I found it interesting, though, that the very first thing that we began to learn was how to fall. It makes sense, really, that we would learn how to fall before we learned how and began to perform grapples and take downs: learning how to fall properly prevents us from getting hurt. That we learned how to fall, however, is not a particularly interesting fact, even though I said it was. What is noteworthy is that we did not begin by learning how to avoid falling. A veteran practitioner of Jiu-Jitsu is not expected never to fall. In fact, one cannot be good at Jiu-Jitsu without being quite good at falling--falling is not only a skill developed even as one practices to reach to a high degree of proficiency, it is a skill necessary to compete and perform safely at high levels of difficulty.

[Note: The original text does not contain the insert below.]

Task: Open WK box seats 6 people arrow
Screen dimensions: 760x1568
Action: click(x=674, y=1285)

Our greatest glory is not in never falling, but in rising every time we fall. - Confucius
The greatest glory in living lies not in never falling, but in rising every time we fall. - Ralph Waldo Emerson
The greatest accomplishment is not in never falling, but in rising again after you fall. - Vince Lombardi
Maybe life is a bit like Jiu-Jitsu. Within the context of a comparison between falling literally and falling metaphorically, I would suggest it is very much so. In life, it would be great if we never fell down. As nice as it would be, that is not how life works. By its very nature, we will fall, and we will probably fall often. Our goal, then should not be learning how never to fall, for we will almost certainly fail in the endeavor; our goal instead should be learning how to fall, so that when we do, for we will, the fall will not break us, so that when we fall, we will be able to get back up, and so when we fall, we will be able to enter again into the struggle to win and to survive.

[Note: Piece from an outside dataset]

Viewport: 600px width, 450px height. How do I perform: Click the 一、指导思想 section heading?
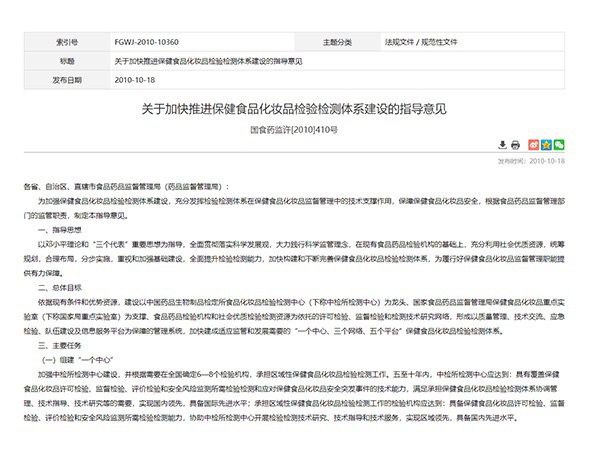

If we focus only and solely on never falling, when we do fall, we will not be prepared to deal with the force of the collision, both when we hit the ground and when our opponents land on us. We will break, we will be pinned, and we won't know how to get up or how to recover. Knowing how to fall is thus the key, and learning to fall ought to take greater priority in our lives. We cannot be proficient at life without knowing how to fall, and we cannot know how to fall without falling--probably repeatedly.
Even the knowledge of my own fallibility cannot keep me from making mistakes. Only when I fall do I get up again. - Vincent Van Gogh
Though I previously said it would be nice if we never fell down in life, in Jiu-Jitsu, if you're still at the point where you are not yet falling, or are falling so lightly and softly that you don't need to know how to fall effectively, then you really haven't come very far, and you're hardly practicing Jiu-Jitsu. In a way, if life were so smooth and streamlined that there were no problems or challenges that caused us to fall, then we'd hardly be living at all. Some of the best feelings and greatest moments in life are when you stand up and step forward and take down an obstacle that has repeatedly thrown you to the ground. We succeed when we stand back up, for a man who never falls is one who has never been adequately challenged; in short, he cannot be conquer that which was not obstacle, and he cannot be victorious in the face of no adversity.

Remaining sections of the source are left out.